User experience and adoption
Haiilo is social and mobile-first.
Employees get:
- Personalized feeds
- Targeted communication
- Findable, structured knowledge
- Native mobile access
- AI support through AVA to surface the right information at the right moment
The design philosophy is simplicity by intent.
Instead of layering features endlessly, Haiilo focuses on clarity and flow. That tends to drive stronger adoption — especially in organizations experiencing change fatigue or tool overload.
Implementation and IT complexity
Compared to heavier enterprise builds:
- Deployment is typically faster
- SharePoint dependency is lower
- IT overhead is lighter
- Consolidation is prioritized over expansion
Haiilo integrates with Microsoft 365, Google Workspace, HRIS systems, and other tools — but without requiring deep architectural rework to function effectively.
Time to value tends to be significantly shorter than traditional enterprise intranet rebuilds.
Customization and scalability
Haiilo supports:
- Enterprise-scale deployments
- Multi-language environments
- Global governance
- Flexible branding
- Desk-based and frontline teams
Customization is strong — but guided. The goal is structured clarity, not endless complexity.
That balance helps maintain simplicity at scale.
Where it works well – and why organizations switch
Strong fit:
- Enterprises seeking to reduce digital friction
- Organizations struggling with low intranet adoption
- Companies with frontline and desk-based employees
- Businesses wanting communication, knowledge, and advocacy unified
- Teams prioritizing engagement alongside governance
Compared to other Unily alternatives, Haiilo stands out in three areas:
- It’s not SharePoint-dependent.
- It actively reduces tool sprawl rather than sitting beside it.
- It combines communication, engagement, knowledge, and advocacy into one experience — rather than splitting them across systems.
It’s less about building a technically impressive intranet.
It’s more about making work feel coherent again.
So, which Unily alternative is right for you?

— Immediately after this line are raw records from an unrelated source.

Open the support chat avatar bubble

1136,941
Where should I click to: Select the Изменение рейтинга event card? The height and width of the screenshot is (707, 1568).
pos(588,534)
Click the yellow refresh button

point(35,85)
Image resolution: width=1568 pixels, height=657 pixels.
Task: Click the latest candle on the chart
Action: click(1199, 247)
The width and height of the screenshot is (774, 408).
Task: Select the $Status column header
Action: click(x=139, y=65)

If your organization thrives on architectural complexity and deep Microsoft customization, Unily remains powerful.
If communication reach is your primary challenge, Staffbase may fit.
If you want a structured modernization of SharePoint, Simpplr or LumApps might serve you well.
But if your deeper issue is fragmentation — too many tools, too much noise, too little clarity — then the solution isn’t more architecture.
It’s better design.
The most effective digital workplaces aren’t the ones with the longest feature lists.
They’re the ones employees actually use.
They’re the ones that feel calm instead of chaotic.
Connected instead of scattered.
Human instead of broadcast-heavy.
That’s where many organizations ultimately find Haiilo isn’t just a Unily alternative.
It’s a different philosophy entirely.
And for teams trying to create real flow at work — that difference matters.